The Special Immigrant Juvenile Status (SIJ) allows certain children who are unable to reunite with their parent to attain a green card, which gives them a chance to live and work in the U.S. permanently. Stipulations include never petitioning for a parent's green card, and not doing so for a sibling until becoming a citizen.

According to the Department of Homeland Security, the program's purpose is to "help foreign children in the United States who have been abused, abandoned, or neglected."

Laws were expanded in 2008 to provide protection to child victims of human trafficking. Reasons not approved by the DHS include escaping political persecution and gang recruitment efforts.

Youth are handed over to Immigrations and Customs enforcement (ICE) who decided whether the minor qualifies for SIJ. Local family judges then determine whether minimum requirements are met before shifting the case to the federal level to be considered for a visa.

In an interview with CNN, immigration attorney Rebeca Salmon said that a child's journey to the U.S. is only half over once they've arrived.

"Not every kid that applies gets to stay. Not every kid who enters can even apply. You have to be abandoned, abused and neglected," Salmon said. "There are minimum requirements, but then there's also the rigorous process of immigration, so not every kid gets to stay."
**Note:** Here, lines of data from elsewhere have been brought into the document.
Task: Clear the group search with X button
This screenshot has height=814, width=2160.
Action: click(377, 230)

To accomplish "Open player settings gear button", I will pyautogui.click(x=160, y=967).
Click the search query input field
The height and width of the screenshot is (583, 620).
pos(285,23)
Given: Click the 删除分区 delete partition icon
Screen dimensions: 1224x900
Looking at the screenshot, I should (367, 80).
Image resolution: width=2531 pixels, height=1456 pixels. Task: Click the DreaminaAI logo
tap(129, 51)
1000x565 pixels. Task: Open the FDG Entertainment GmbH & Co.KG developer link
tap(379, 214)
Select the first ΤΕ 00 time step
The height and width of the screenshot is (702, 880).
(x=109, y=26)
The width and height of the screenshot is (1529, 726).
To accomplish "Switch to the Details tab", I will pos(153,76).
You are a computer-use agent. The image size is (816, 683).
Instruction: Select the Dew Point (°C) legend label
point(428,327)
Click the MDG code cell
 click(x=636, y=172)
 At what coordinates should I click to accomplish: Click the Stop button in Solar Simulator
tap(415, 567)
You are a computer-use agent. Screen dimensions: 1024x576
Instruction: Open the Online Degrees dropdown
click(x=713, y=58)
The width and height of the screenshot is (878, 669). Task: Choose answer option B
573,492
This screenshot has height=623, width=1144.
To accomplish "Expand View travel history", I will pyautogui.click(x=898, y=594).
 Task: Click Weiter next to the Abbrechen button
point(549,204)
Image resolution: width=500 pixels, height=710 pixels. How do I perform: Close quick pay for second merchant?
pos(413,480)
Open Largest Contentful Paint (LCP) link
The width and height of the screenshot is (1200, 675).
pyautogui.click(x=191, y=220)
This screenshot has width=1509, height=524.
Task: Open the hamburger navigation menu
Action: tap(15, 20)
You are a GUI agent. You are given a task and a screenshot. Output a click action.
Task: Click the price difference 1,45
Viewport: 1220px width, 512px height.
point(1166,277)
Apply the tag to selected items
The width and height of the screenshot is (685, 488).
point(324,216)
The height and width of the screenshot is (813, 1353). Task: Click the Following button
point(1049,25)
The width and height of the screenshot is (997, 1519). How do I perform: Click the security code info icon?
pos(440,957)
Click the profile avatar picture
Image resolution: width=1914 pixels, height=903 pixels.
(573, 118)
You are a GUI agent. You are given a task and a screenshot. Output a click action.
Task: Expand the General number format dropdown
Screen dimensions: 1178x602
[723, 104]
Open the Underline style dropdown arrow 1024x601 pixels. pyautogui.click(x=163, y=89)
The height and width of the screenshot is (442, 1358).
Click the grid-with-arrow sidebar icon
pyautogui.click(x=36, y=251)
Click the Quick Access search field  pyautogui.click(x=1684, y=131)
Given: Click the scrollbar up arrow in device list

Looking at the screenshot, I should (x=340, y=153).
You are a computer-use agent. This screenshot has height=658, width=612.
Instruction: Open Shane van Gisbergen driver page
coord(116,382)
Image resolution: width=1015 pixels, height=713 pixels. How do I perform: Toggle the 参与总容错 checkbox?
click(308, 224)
Salmon said only 10 percent of about 60,000 who migrated to the U.S. in the last year will be eligible for the benefit.

The Obama administration recently estimated it will catch 90,000 children crossing the border illegally without their parents by September. They returned fewer than 2,000 last year, most from poverty-stricken countries like El Salvador, Guatemala, and Honduras, which carries the highest murder rate in the world.

Attributing to the low transfer rate is an immigration court system backlogged with tens of thousands of pending cases. If a child's case makes it this far, judges may still take years to render a final verdict. By then, they have grown accustomed to living in the U.S.

"If that's the only message you get out through this, please make sure that's clear. If you send your kids here or kids come on their own, you're fleeing something in your country, every case is different and every case is difficult," Salmon said.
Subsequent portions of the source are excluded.